Work instruction
For the word "profile", tally the lines of the data that contain it and give the tally alone.

*** Opening of Extracted information ***

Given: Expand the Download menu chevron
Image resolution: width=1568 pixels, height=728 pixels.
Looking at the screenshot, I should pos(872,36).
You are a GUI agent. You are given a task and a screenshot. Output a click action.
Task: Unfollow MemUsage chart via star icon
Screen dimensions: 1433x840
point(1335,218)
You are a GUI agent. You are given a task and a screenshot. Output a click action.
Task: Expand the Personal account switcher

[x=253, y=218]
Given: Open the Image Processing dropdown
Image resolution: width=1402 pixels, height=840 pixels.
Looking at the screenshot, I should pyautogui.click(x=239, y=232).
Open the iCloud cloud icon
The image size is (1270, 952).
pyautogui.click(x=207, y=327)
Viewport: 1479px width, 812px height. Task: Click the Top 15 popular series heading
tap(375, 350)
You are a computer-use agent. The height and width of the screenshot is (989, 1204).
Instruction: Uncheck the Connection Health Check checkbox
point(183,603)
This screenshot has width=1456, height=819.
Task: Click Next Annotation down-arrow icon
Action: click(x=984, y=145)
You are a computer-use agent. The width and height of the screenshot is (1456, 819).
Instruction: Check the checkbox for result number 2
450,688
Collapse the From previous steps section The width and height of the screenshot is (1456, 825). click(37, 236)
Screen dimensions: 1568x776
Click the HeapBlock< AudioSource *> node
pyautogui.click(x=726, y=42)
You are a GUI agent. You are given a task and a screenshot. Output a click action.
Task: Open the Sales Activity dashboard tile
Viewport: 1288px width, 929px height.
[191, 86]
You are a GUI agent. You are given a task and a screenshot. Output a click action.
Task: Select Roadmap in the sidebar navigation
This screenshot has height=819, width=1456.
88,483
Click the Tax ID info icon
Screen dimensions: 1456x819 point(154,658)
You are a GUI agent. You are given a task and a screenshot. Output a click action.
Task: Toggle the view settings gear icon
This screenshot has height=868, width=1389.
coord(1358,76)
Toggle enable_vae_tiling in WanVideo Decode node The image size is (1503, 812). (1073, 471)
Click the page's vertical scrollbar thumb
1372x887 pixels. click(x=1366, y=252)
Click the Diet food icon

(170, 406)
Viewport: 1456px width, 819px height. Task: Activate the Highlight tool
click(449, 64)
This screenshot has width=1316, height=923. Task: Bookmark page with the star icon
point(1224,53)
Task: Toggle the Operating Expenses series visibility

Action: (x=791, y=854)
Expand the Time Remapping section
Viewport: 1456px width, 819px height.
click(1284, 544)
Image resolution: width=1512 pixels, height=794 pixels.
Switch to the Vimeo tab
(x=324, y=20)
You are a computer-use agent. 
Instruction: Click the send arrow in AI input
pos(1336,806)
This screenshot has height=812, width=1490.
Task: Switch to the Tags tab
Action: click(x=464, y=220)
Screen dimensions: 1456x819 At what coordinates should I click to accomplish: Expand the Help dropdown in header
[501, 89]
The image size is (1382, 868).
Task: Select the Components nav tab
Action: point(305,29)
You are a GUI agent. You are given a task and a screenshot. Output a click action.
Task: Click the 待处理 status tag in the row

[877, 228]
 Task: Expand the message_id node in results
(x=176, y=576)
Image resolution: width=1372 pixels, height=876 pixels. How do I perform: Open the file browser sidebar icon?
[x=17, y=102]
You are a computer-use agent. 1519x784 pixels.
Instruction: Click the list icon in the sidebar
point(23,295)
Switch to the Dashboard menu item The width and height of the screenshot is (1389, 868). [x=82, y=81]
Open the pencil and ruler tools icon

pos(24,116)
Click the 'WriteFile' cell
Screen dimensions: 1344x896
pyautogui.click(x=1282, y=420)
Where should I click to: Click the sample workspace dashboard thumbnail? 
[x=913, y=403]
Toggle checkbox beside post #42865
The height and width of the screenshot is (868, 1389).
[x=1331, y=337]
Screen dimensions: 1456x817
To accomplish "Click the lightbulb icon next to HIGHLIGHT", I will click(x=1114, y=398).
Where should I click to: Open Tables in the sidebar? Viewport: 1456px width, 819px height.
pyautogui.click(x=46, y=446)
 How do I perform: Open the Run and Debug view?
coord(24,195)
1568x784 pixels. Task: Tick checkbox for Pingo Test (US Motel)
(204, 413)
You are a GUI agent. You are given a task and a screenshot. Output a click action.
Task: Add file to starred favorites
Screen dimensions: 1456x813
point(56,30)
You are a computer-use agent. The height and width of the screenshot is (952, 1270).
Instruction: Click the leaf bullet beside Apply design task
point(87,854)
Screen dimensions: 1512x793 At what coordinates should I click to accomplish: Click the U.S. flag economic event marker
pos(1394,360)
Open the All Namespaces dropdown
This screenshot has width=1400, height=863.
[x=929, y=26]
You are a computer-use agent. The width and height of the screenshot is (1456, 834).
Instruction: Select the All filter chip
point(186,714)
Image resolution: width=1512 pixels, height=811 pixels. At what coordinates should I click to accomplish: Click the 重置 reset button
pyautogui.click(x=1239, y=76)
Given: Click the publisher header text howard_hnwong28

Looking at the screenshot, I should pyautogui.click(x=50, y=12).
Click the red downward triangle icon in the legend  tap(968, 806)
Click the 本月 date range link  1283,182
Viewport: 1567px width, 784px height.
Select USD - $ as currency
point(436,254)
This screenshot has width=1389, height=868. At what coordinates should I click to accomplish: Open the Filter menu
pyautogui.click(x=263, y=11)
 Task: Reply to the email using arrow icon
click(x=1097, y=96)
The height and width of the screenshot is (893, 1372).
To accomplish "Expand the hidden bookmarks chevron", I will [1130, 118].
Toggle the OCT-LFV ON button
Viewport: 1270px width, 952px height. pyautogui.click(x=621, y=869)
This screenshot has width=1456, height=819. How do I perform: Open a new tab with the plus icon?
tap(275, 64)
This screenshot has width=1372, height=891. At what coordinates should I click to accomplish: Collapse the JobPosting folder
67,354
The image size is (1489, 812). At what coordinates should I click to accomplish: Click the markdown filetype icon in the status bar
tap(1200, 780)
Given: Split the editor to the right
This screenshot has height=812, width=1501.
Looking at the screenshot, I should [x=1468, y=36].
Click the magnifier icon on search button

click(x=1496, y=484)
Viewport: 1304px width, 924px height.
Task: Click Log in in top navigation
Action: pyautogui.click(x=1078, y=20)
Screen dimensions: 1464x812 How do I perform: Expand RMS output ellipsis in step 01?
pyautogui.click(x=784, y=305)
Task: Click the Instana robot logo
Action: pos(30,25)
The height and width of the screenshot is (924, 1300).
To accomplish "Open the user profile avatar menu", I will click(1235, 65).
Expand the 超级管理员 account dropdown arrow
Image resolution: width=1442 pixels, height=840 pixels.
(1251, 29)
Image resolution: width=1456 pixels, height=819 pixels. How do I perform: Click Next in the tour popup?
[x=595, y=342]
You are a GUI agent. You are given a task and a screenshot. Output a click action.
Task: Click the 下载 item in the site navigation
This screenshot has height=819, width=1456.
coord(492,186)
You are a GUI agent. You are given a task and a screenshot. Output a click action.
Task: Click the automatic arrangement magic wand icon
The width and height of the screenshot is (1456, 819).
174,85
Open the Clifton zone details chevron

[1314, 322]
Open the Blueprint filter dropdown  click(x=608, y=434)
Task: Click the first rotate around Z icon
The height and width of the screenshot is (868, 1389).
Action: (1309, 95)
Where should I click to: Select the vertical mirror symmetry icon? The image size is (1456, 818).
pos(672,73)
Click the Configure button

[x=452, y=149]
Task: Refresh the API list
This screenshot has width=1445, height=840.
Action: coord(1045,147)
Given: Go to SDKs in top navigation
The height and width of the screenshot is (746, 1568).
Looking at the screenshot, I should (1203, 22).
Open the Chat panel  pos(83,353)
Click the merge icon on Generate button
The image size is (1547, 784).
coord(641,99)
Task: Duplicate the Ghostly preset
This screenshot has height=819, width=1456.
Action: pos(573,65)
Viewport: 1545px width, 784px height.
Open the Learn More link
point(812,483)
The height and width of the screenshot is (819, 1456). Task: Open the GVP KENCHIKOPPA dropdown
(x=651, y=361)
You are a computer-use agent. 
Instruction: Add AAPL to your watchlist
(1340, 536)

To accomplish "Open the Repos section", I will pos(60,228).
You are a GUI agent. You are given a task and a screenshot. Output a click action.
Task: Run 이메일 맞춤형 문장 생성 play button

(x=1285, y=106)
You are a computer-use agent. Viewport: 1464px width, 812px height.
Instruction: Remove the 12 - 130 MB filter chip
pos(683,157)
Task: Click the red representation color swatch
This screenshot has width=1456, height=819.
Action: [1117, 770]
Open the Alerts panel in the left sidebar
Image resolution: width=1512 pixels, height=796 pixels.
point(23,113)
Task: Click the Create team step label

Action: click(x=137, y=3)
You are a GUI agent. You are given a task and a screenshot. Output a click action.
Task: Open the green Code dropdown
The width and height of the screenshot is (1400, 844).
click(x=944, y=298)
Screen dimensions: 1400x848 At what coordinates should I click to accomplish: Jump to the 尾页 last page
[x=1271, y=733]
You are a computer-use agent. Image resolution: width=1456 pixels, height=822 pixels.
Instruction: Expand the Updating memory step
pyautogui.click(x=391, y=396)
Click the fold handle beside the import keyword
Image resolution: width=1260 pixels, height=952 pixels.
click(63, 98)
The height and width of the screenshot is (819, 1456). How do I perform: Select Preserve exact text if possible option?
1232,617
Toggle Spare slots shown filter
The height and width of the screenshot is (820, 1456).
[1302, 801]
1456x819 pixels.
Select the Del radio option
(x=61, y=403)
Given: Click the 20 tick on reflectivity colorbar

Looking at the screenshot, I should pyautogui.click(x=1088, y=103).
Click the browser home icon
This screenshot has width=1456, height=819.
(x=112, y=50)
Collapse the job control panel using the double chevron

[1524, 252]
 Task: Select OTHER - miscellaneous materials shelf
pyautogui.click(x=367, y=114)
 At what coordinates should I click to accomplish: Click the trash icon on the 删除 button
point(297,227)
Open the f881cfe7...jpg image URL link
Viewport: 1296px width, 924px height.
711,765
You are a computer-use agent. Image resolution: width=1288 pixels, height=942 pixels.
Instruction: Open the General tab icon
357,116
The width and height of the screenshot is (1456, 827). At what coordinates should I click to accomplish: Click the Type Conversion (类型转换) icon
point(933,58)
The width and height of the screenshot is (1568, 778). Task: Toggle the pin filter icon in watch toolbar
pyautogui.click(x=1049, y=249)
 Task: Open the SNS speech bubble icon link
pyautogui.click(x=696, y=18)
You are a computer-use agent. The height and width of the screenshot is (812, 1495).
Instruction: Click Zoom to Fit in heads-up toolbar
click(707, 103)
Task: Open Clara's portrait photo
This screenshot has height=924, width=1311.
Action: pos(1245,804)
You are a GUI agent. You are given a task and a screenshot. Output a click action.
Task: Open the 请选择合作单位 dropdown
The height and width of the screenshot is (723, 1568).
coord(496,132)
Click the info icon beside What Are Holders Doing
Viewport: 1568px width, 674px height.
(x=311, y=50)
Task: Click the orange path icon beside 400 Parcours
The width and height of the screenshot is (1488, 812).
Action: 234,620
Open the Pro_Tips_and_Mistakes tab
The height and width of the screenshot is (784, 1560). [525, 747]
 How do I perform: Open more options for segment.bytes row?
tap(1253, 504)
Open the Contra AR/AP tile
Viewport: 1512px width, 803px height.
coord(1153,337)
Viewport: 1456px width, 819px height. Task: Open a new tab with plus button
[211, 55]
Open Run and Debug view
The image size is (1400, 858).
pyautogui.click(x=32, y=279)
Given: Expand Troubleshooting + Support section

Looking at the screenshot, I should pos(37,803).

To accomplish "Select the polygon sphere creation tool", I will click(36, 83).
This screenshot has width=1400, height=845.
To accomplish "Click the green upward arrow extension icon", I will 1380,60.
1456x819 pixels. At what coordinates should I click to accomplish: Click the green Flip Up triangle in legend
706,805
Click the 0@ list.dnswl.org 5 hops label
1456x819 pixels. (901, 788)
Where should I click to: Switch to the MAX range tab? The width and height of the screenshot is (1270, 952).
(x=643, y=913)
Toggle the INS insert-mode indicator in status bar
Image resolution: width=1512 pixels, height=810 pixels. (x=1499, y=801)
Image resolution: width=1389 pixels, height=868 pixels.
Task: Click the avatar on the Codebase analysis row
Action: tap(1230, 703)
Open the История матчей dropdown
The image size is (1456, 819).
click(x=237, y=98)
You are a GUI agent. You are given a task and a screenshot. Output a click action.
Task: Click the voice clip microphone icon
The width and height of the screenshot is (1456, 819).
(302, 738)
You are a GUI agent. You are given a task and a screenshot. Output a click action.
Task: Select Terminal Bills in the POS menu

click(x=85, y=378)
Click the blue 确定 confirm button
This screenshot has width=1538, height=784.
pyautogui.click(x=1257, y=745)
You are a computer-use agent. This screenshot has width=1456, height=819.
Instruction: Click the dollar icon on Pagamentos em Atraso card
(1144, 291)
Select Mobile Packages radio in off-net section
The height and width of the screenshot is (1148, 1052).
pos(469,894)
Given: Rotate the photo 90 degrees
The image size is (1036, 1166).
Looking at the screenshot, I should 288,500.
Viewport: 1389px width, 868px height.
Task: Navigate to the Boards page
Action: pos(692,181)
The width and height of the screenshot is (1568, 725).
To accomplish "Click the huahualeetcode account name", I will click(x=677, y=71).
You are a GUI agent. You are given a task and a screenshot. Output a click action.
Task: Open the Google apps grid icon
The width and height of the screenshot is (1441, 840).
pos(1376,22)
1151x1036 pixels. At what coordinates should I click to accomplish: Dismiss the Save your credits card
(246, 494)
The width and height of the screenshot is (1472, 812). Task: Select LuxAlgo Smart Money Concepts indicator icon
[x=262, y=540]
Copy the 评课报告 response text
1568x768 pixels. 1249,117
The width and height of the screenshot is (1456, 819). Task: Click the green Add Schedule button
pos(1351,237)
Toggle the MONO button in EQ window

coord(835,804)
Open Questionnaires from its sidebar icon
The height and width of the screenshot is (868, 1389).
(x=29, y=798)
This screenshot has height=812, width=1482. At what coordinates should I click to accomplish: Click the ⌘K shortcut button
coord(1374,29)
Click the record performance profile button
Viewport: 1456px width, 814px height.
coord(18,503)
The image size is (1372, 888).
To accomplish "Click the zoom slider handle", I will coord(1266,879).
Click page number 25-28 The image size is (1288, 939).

*** Close of Extracted information ***

Exercise output
2